(Records in a dataset)

——————

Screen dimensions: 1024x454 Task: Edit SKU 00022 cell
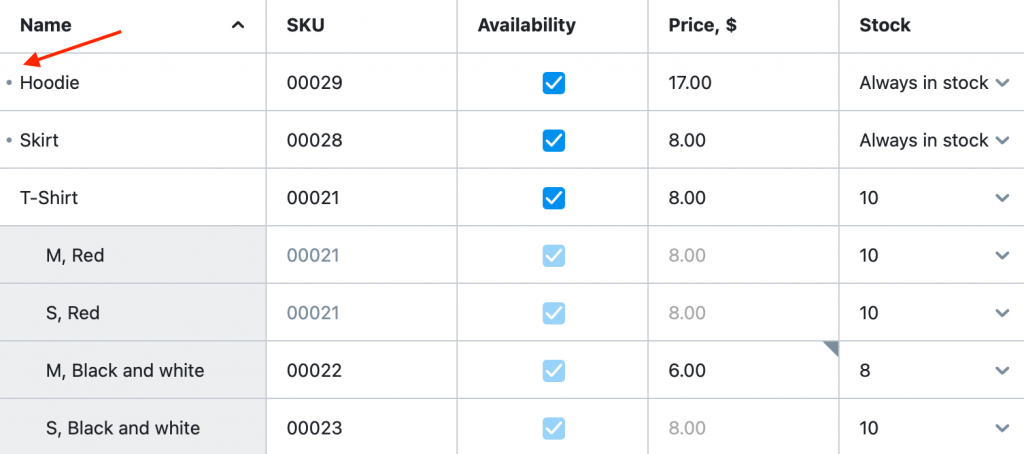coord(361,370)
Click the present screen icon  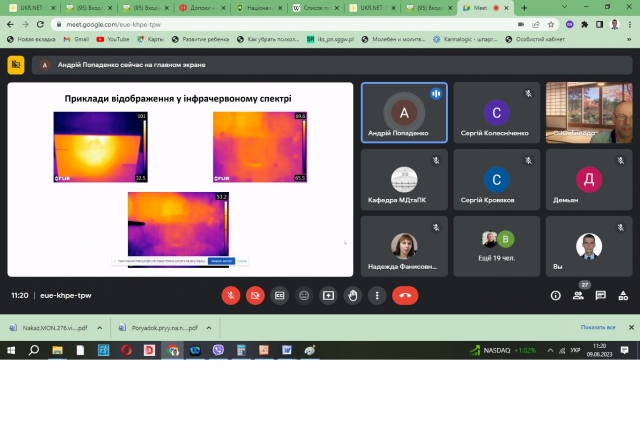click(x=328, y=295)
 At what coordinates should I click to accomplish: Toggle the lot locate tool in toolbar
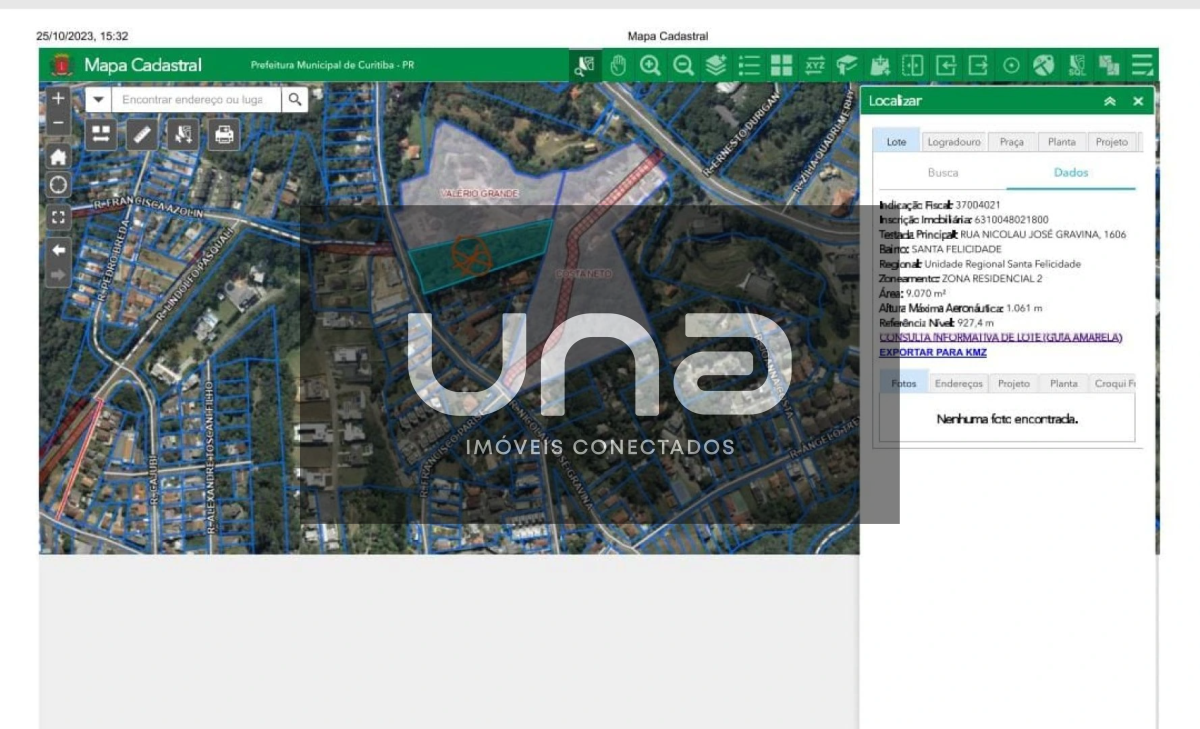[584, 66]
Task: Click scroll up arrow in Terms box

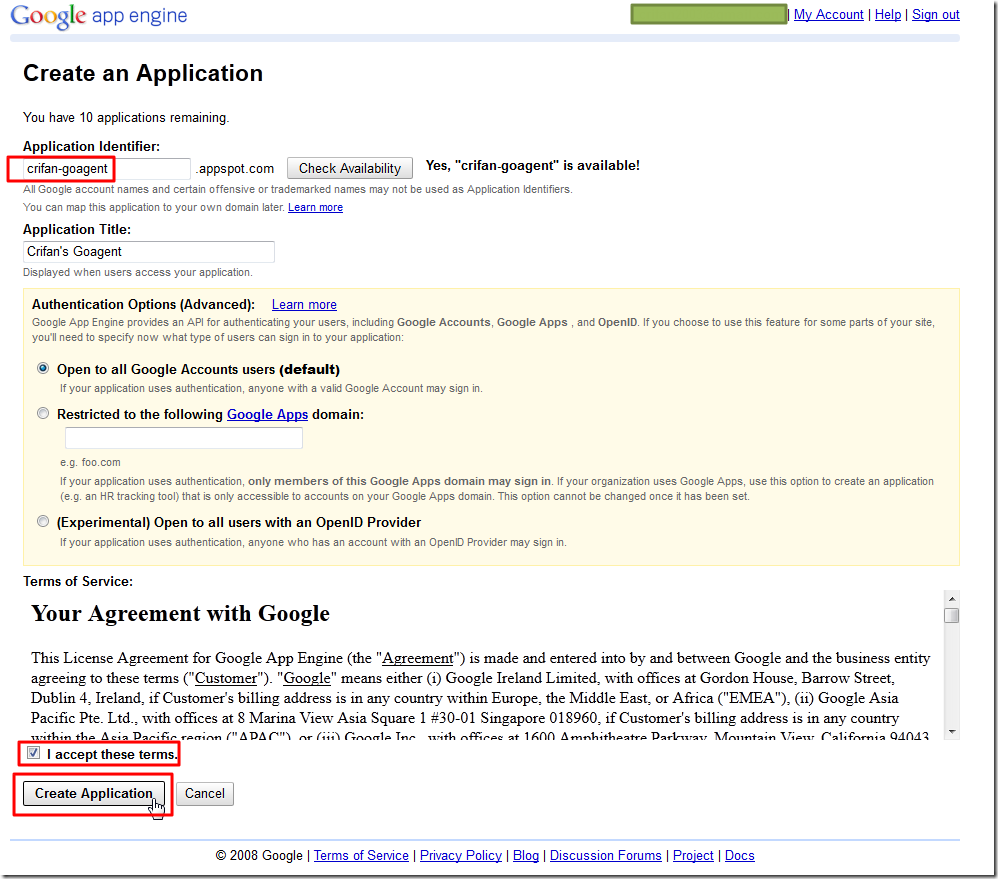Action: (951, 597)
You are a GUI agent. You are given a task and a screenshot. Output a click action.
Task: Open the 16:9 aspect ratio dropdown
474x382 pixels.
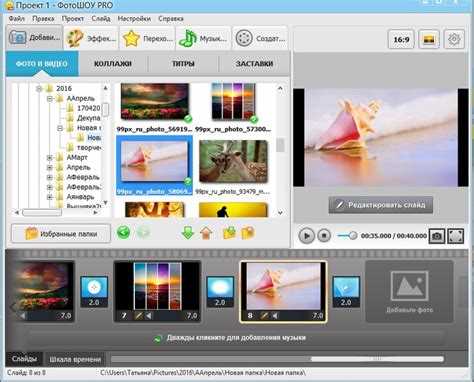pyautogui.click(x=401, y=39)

——————

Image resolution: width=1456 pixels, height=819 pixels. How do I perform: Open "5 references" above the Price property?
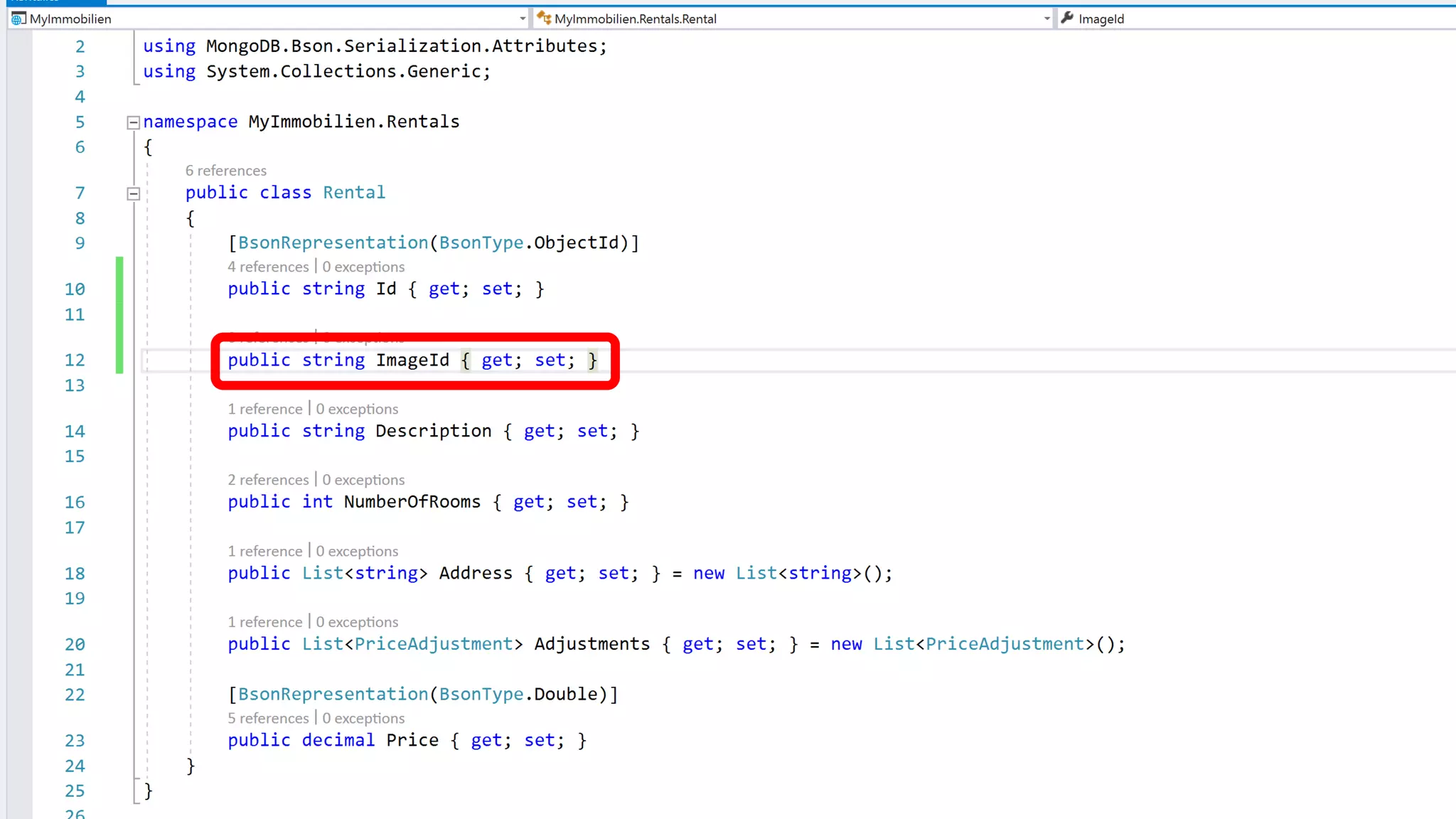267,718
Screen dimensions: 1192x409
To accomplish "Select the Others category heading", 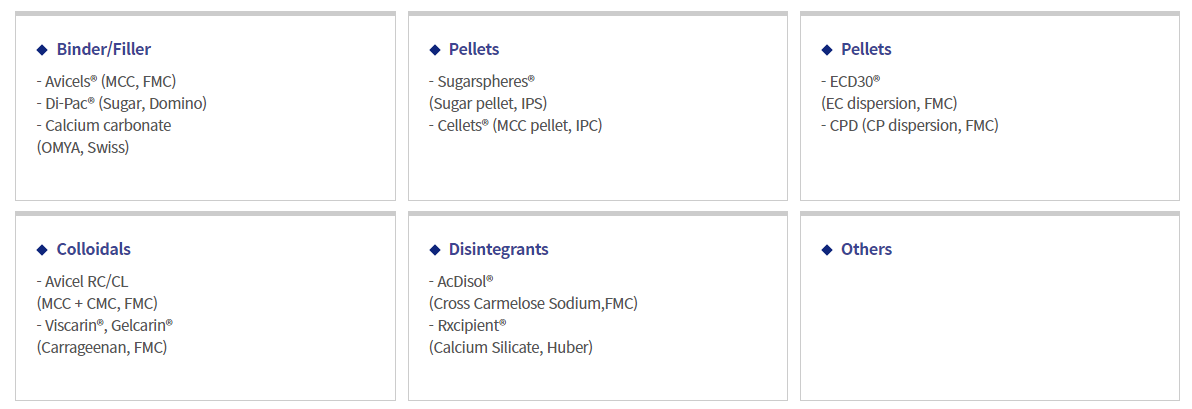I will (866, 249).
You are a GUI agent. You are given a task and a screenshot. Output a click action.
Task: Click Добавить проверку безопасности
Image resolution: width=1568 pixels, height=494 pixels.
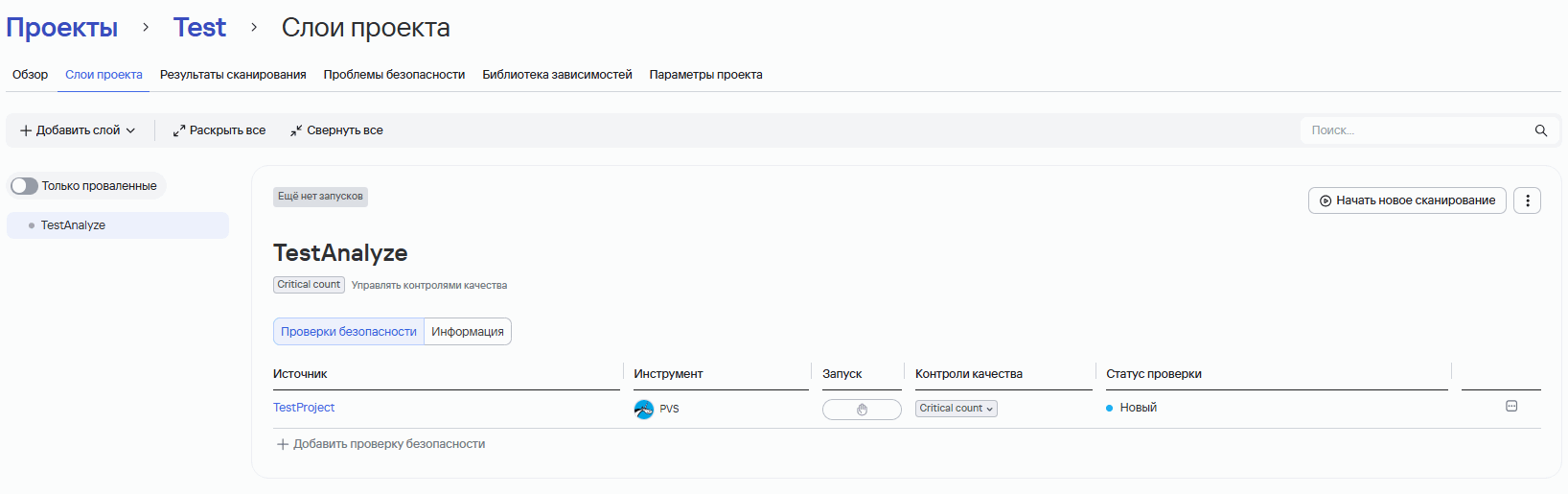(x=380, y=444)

——————

* THE PROBLEM *
Show every line of the records above that contains the word "dimensions". Letter case must match.

* EXERCISE RESPONSE *
Screen dimensions: 1024x454 Task: Edit SKU 00022 cell
Screen dimensions: 1192x409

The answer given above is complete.